A multiple-choice examination consists of $75$ questions- Probability

Question

A multiple-choice examination consists of $75$ questions, each having possible choices a, b, c, d, and e. Approximate the probability that a student will get at most $13$ answers correct if she randomly guesses at each answer. (Note that, if she randomly guesses at each answer, then the probability that she gets any one answer correct is $0.2$.) Use the normal approximation to the binomial with a correction for continuity.
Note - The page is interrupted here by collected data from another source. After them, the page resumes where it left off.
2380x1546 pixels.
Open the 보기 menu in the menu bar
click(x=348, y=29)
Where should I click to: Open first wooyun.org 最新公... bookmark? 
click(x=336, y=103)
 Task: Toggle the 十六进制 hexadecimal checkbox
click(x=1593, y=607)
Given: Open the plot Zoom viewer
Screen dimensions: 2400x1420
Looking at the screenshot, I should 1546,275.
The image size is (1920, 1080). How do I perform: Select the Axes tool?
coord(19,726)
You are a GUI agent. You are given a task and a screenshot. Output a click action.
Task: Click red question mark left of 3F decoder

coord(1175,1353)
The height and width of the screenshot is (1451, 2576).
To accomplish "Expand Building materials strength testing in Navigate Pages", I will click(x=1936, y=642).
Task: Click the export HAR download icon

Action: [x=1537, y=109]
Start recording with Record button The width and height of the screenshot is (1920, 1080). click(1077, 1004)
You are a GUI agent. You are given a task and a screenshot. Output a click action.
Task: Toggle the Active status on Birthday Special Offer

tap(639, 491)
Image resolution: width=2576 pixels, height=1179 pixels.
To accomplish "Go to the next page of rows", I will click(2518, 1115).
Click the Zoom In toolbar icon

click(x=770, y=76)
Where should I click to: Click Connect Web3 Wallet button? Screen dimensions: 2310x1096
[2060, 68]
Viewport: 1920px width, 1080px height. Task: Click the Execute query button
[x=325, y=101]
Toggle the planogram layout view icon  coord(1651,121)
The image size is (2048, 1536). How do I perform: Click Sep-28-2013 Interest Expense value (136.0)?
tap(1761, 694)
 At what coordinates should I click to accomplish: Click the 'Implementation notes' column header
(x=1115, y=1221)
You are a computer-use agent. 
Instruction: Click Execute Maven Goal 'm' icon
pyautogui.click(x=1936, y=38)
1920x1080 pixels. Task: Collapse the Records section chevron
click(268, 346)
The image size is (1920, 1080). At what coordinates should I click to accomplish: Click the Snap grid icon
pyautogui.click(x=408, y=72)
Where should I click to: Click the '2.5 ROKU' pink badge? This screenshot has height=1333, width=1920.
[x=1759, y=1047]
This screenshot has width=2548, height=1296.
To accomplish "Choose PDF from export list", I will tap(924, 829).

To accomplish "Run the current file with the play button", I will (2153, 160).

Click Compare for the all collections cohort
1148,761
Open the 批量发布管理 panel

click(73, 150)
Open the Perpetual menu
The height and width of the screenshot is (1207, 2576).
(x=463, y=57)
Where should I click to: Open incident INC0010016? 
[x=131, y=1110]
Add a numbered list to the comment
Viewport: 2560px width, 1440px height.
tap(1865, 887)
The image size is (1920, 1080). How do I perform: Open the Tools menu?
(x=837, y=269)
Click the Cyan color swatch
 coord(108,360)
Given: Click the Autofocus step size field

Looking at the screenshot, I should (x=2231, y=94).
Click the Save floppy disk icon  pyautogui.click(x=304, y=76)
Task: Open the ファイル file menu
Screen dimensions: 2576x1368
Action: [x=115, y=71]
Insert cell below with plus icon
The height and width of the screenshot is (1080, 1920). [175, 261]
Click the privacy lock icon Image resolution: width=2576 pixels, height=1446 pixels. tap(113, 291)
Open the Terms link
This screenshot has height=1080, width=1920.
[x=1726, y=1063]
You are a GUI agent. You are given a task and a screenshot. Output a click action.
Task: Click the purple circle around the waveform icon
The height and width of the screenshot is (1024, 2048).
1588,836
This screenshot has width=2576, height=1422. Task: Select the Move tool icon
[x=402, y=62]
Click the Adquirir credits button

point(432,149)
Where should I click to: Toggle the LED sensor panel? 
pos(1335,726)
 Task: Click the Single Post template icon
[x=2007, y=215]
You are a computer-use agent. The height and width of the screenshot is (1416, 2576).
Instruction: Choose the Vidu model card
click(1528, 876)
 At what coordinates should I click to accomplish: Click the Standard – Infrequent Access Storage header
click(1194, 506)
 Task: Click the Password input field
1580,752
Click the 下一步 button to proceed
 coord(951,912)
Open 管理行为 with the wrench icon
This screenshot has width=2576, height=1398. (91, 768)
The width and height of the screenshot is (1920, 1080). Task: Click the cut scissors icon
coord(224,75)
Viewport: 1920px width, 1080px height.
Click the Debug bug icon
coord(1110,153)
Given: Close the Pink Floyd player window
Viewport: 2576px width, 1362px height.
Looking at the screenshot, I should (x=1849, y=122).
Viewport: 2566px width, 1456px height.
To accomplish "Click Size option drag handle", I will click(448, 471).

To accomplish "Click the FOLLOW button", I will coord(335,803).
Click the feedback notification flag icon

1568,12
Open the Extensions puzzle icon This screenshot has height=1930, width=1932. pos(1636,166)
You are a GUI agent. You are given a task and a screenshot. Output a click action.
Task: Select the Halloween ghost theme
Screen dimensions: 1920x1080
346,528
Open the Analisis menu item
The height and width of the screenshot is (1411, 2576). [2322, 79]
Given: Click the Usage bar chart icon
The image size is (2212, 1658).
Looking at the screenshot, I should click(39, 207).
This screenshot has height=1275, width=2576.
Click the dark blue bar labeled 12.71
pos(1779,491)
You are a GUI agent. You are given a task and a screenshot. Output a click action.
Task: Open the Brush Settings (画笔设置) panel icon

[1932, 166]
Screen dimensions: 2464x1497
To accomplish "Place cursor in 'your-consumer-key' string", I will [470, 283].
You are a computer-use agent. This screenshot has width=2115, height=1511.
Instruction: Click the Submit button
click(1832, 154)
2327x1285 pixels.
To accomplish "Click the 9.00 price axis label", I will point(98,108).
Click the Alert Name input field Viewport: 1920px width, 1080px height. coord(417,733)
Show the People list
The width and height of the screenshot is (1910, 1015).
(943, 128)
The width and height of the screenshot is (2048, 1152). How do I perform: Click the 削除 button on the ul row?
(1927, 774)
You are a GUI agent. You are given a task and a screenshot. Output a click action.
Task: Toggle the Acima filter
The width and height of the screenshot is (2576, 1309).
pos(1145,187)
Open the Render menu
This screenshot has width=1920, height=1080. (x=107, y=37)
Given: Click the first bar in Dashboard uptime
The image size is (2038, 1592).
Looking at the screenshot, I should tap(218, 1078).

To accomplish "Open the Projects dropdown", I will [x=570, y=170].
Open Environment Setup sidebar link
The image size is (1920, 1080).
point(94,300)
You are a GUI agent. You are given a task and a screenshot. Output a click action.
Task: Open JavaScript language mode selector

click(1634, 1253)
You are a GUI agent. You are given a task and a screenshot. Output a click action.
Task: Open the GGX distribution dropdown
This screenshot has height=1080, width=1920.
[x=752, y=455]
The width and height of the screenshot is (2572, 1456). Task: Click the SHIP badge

I tried a bit Binomial Problem with n = 75 P(correct answer)=0.2

Binomial probability:P(X = x)=$0.10171948927$

I am I correct?

Answer 1

You are correct that you need to look at $X \sim \mathsf{Binom}(n = 75, p = .2).$ Then the desired probability is $P(X \le 13).$ The normal approximation will be based on $\mu = np$ and $\sigma = \sqrt{np(1-p)}$ and the continuity correction will use $P(X \le 13.5).$

The exact binomial answer from R statistical software is 0.3414, which would be tedious to find by using the formula for the binomial PDF and adding probabilities $P(X=0) + P(X=1) + \cdots + P(X=13).$

pbinom(13, 75, .2)
## 0.3414021

A normal approximation using R gives 0.3325, but you will get a slightly different approximation if you standardize and use printed normal tables.

n = 75; p=.2; mu=n*p; sg=sqrt(n*p*(1-p))
pnorm(13.5, mu, sg)
## 0.3325028

In this problem the normal approximation is rough, you can see from the graph below that the normal approximation is a little too small. I will leave details of computing the normal approximation from tables to you. Here is a start:

$$P(X \le 13) = P(X \le 13.5) = P\left(\frac{X - \mu}{\sigma} \le \frac{13.5-15}{3.464}\right) \approx P(Z \le ??) = ??$$

Note: As @David comments, you correctly found $P(X = 13),$ but that is not the answer to the question.